La prima volta che vidi Berlino fu subito dopo la caduta del muro. Solo qualche anno prima, in piena adolescenza, ero stato folgorato da quella povera crista di Milva che misericordiosamente era riuscita a farmi guarire da una spiccata esterofilia musicale. Alexander Platz era quindi una tappa obbligata: oggi è un flipper pieno di luci che ricorda Piccadilly Circus, ma all’epoca conservava quell’austerità sovietica di cui a Bologna si può forse ancora trovare traccia nell’attuale Piazza VIII Agosto.
Era febbraio, non c’era la neve e, anche se il muro era stato smantellato, quel vasto spazio ispirava la stessa malinconia dell’omonima canzone. Certo, era dura convenire che a Berlino d’inverno si vivesse “bene come di primavera”: abitavo in un caseggiato della zona Est e vi garantisco che, una volta deciso di spegnere la stufa a carbone per paura di morire gasati nottetempo, l’ultima cosa che avete voglia di fare, finite le pulizie, è sedervene in disparte come vera principessa prigioniera del suo film. Bisogna muoversi per non rischiare l’assideramento, e dev’essere per questo che Milva esce a fare quattro passi fino alla frontiera.
È in simili meccanismi di identificazione che risiede l’essenza di un’icona: mi chiedo per quante generazioni di gay a venire sarà impossibile fare una sgambata per Alexander Platz senza sentirsi Milva. Di sicuro lo era per me un quarto di secolo fa, quando non conoscevo il segreto di questa canzone ed ero convinto che nascesse come un geniale pastiche sulla Berlino Est della Guerra Fredda. Non avevo mai prestato attenzione al fatto che fosse firmata, oltre che da Franco Battiato e Giusto Pio, anche da Alfredo Cohen. A dirla tutta non avevo proprio idea di chi fosse Alfredo Cohen, il che getta una luce sinistra sull’attenzione riservata alla memoria di temi fondamentali come la storia della lotta per i diritti LGBT+.
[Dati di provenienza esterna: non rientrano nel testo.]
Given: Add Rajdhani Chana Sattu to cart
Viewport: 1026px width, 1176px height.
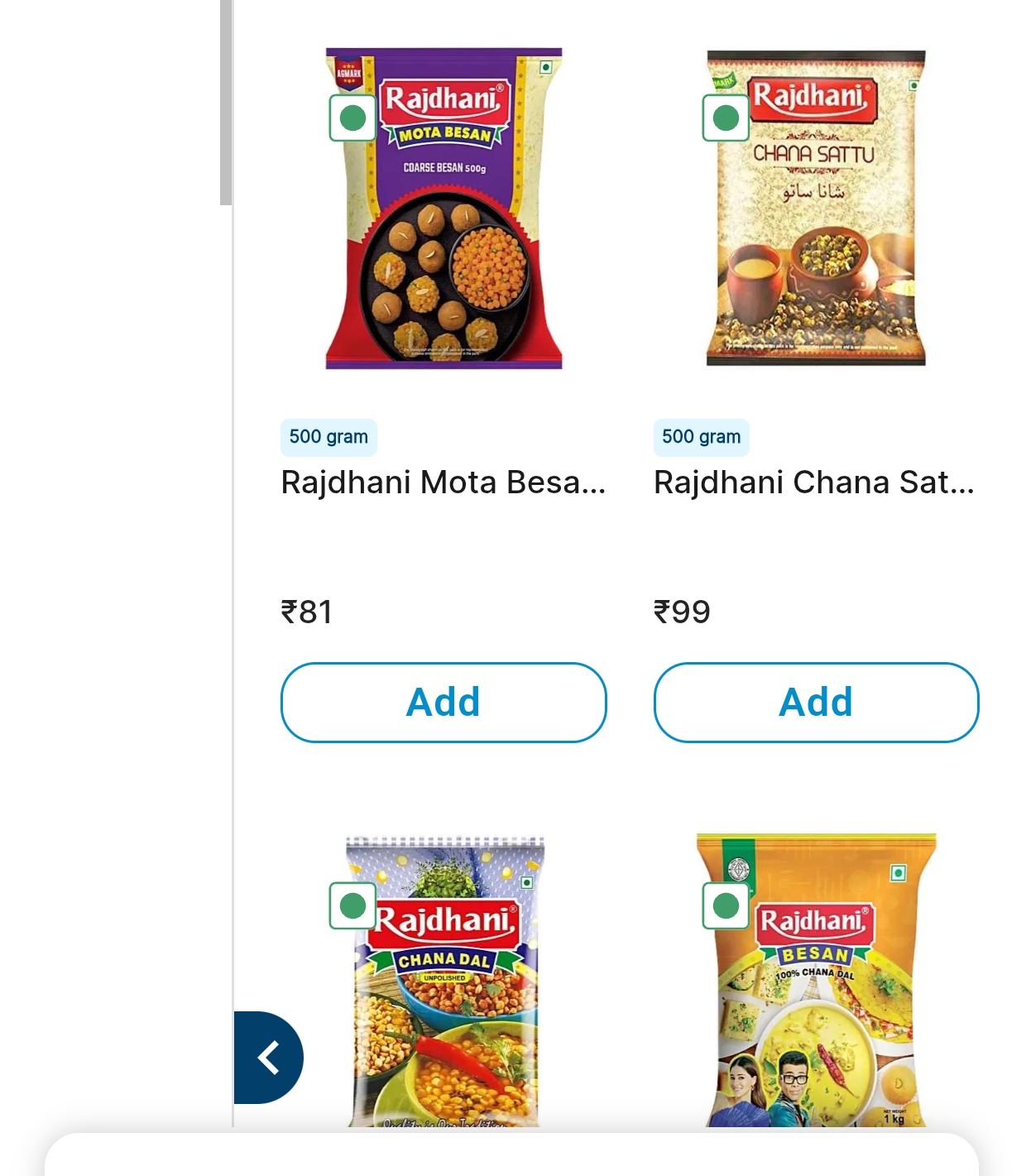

Cohen è il classico mistero avvolto in un enigma: inizialmente l’attivismo nel Fuori!, una carriera teatrale incentrata sul tema dell’omosessualità, e Come barchette dentro a un tram, primo concept album italiano in cui l’omosessualità è presentata con orgoglio, ironia, e senza l’usuale corredo di pietismi (in tempi in cui il pregiudizio era un muro che pareva incrollabile come quello di Berlino), poi la decisione di allontanarsi da tutto ciò per eclissarsi a Tunisi, dove scompare. In mezzo a questi estremi, nell’ardente Bologna di fine anni ‘70, conosce Valérie Taccarelli, tra le fondatrici del Collettivo Frocialista Bolognese, nucleo originario del Cassero LGBT Center. È a lei che dedica i versi di Valery, su musiche di Battiato e Pio.
Tra alberi bianchi di Natale, piazze colme di arance, grappoli d’uva e occhiali alla Minnelli, nella poesia di questo testo fa capolino anche una bidella che insegna una lezione antica (“spolverare, fare i letti, poi starmene in disparte come vera principessa prigioniera del suo film”). Pochi anni dopo, la canzone – arricchita di un ritornello assassino e conservando del testo iniziale poco più che la bidella, Marlene e le borse sotto gli occhi (che smettono anche di essere gli “occhi tuoi di Liz Taylor” in cui Cohen aveva trasfigurato quelli di Valérie) – diventerà Alexander Platz: senza affrancare Milva dalla condanna di sentirsi chiedere La Filanda a ogni concerto nonostante anni di Brecht, darà comunque nuovo respiro alla sua carriera.
Il salto dalla transessualità e dall’elegia dell’adolescenza alla desolazione della Berlino d’oltrecortina è notevole e, perché si compisse, Cohen chiese cavallerescamente il consenso della sua musa. Con una magnanimità d’altri tempi, Valérie glielo concesse e il fatto che Milva fosse già da parecchio un’icona non rende meno ammirevole il gesto. Nel passaggio di consegne qualcosa si è perduto, come un po’ si è perduta la consapevolezza di un’epoca battagliera: forse è per questo che oggi è più facile passeggiare per la nuova Alexander Platz sentendosi Milva piuttosto che per Piazza di Porta Saragozza sentendosi Valérie.